• _DONNÉES_:
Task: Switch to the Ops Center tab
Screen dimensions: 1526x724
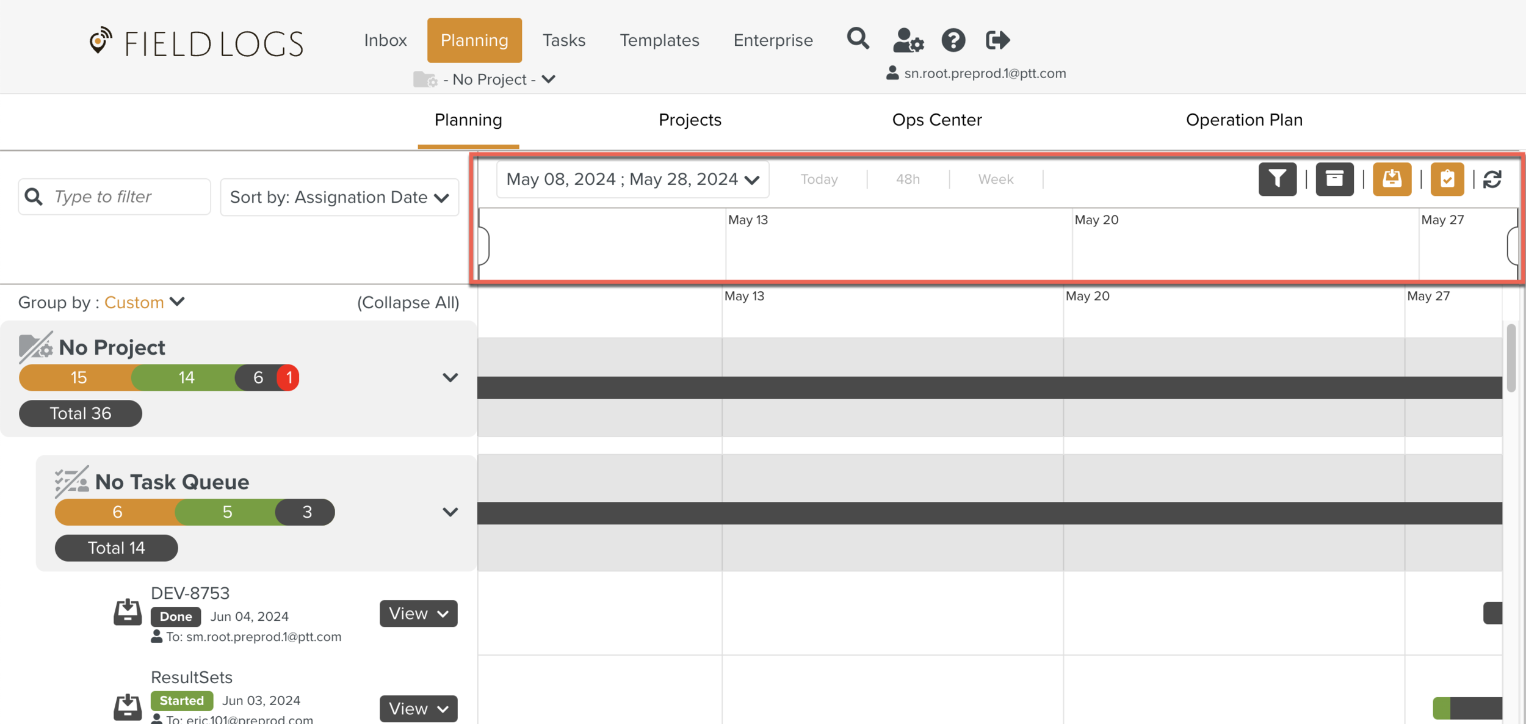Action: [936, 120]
* * *
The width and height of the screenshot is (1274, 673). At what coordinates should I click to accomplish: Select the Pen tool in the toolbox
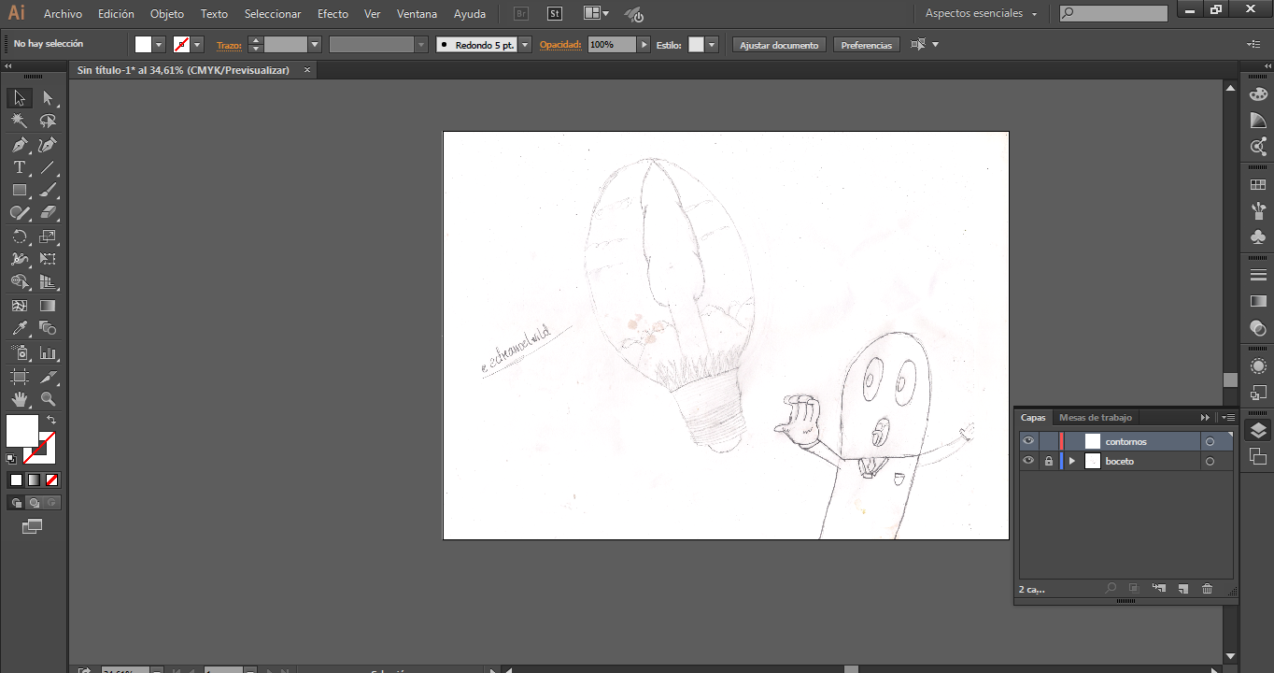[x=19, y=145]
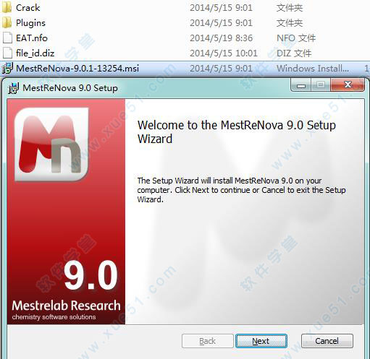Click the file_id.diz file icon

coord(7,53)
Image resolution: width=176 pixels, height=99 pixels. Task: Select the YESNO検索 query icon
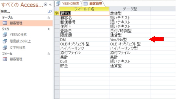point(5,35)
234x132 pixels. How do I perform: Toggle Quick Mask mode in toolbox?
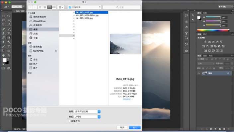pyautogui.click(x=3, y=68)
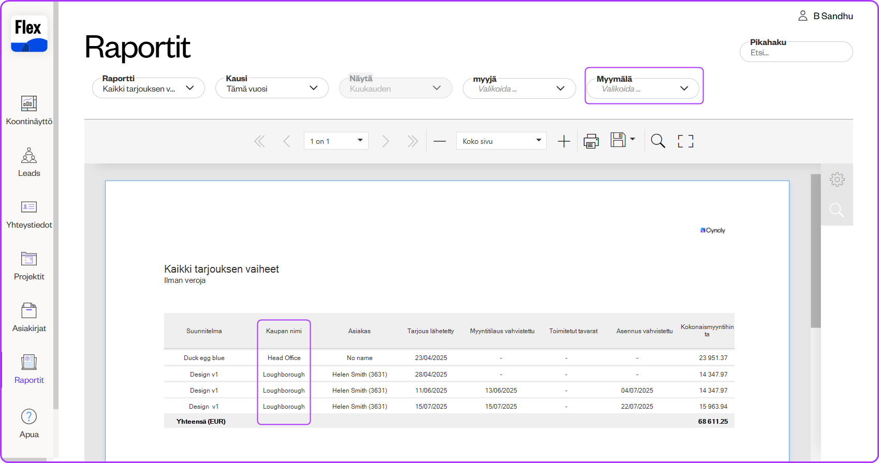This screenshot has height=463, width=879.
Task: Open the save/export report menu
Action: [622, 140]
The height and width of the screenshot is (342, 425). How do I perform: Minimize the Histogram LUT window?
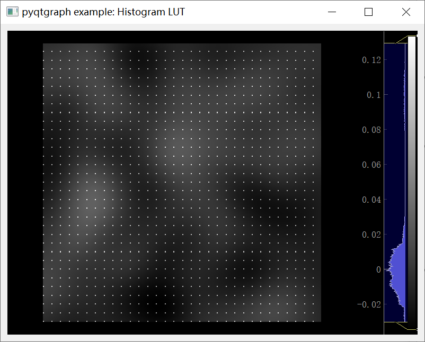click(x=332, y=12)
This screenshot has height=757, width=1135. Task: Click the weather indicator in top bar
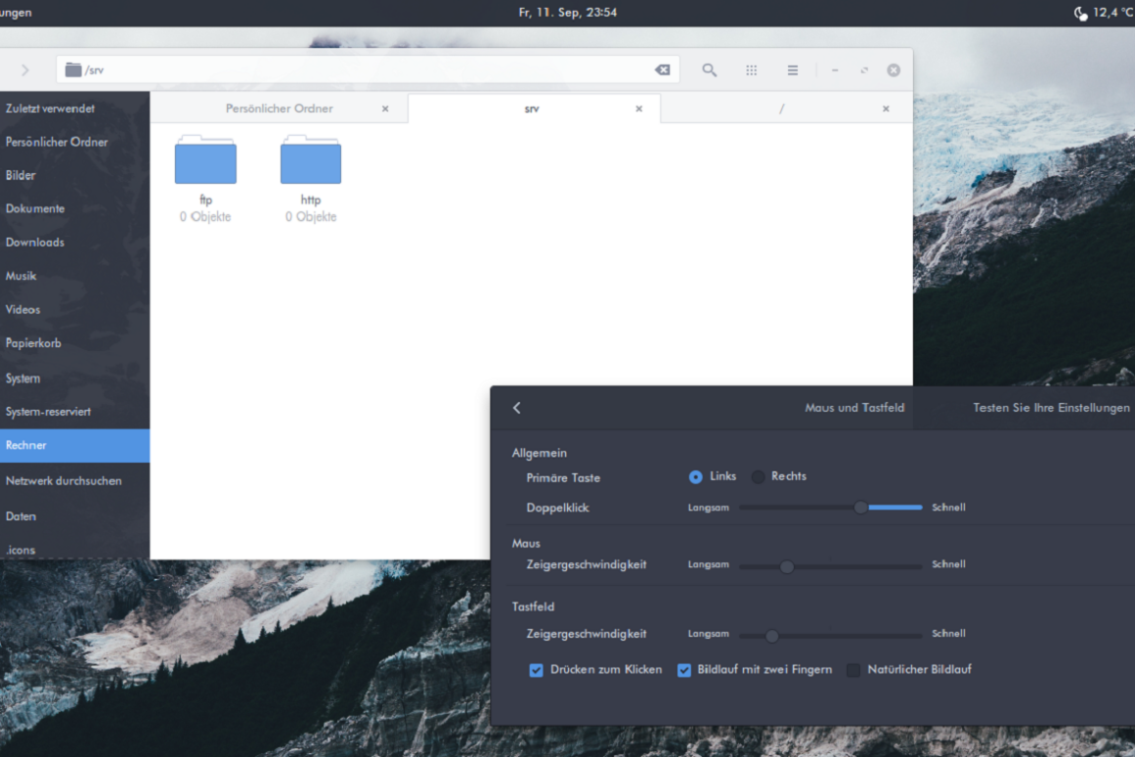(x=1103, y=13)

• _L'ÉNONCÉ_:
Reproduisez à l'identique les lignes allant de celle qui contient « The width and » jusqu'à celle qui contient « point(5,35) », cette dernière incluse. N'incluez pas les images dans votre réponse.

• _EXERCICE CORRIGÉ_:
The width and height of the screenshot is (1274, 673). At what coordinates should I click to accomplish: Select the Pen tool in the toolbox
[x=19, y=145]
Click the file_id.diz file icon

coord(7,53)
Image resolution: width=176 pixels, height=99 pixels. Task: Select the YESNO検索 query icon
point(5,35)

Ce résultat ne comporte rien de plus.